Word and element location data

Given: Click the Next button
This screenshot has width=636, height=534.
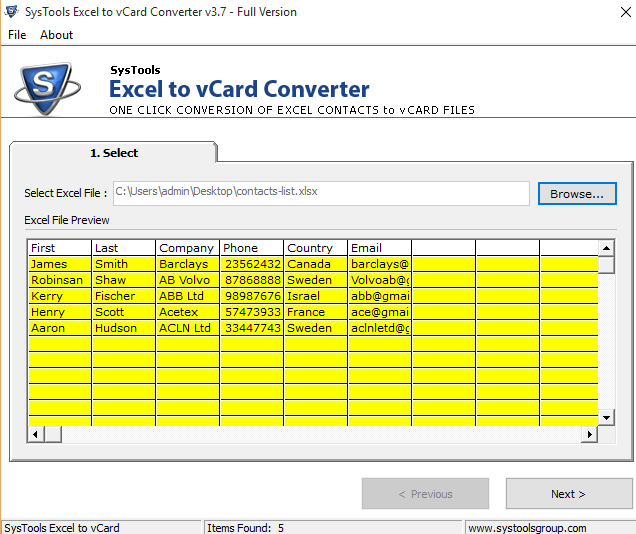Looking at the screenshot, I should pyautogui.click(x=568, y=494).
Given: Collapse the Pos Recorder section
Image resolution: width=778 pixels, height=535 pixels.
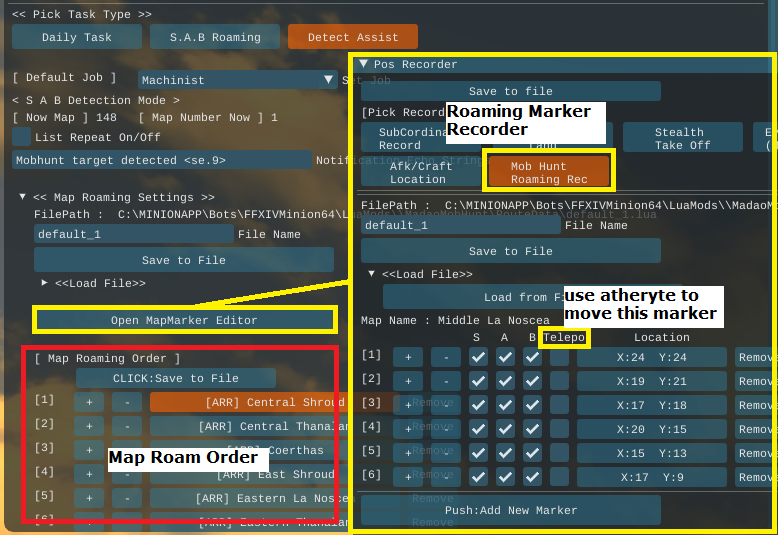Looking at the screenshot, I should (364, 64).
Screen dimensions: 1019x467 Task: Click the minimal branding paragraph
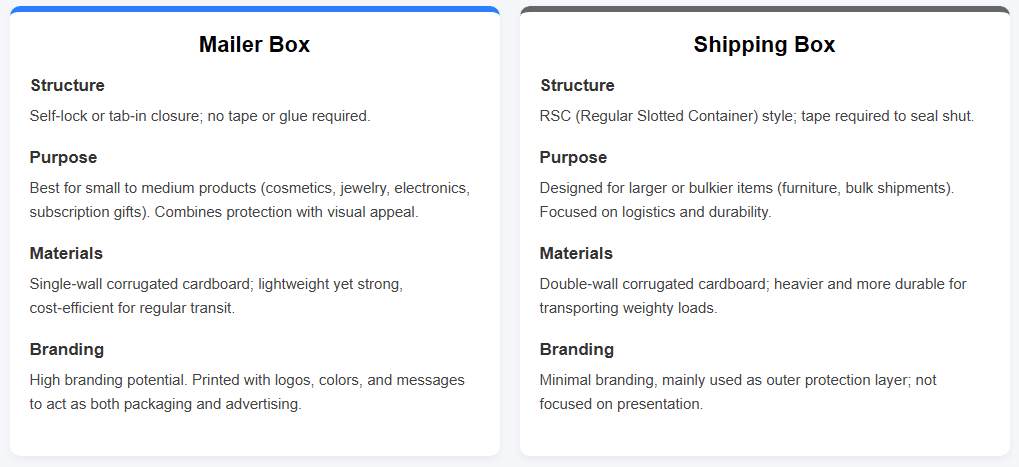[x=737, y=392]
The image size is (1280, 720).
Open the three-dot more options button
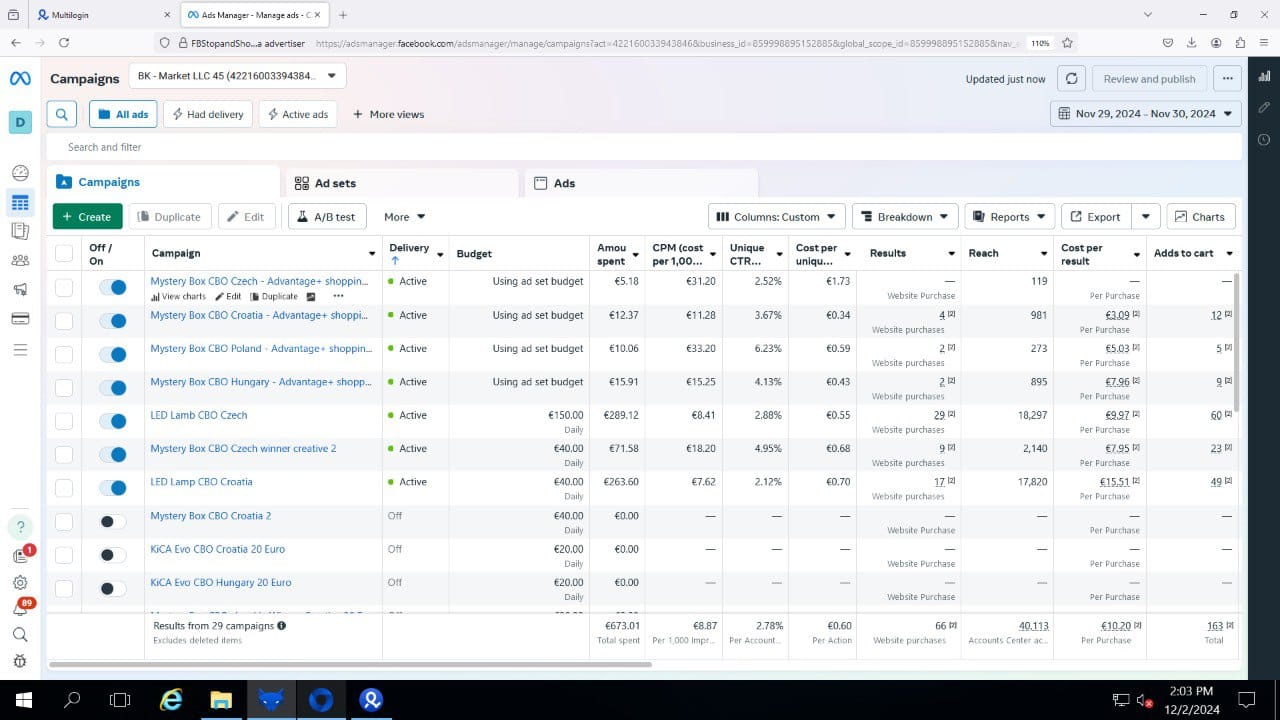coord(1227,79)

▶ _PROBLEM_
Please copy the data above word for word, leaving out the pictures.

▶ _SOLUTION TO THE EXERCISE_
Given: Click the Next button
This screenshot has width=636, height=534.
Looking at the screenshot, I should pyautogui.click(x=568, y=494).
Given: Collapse the Pos Recorder section
Image resolution: width=778 pixels, height=535 pixels.
Looking at the screenshot, I should (364, 64).
Screen dimensions: 1019x467 Task: Click the minimal branding paragraph
[x=737, y=392]
The image size is (1280, 720).
Open the three-dot more options button
coord(1227,79)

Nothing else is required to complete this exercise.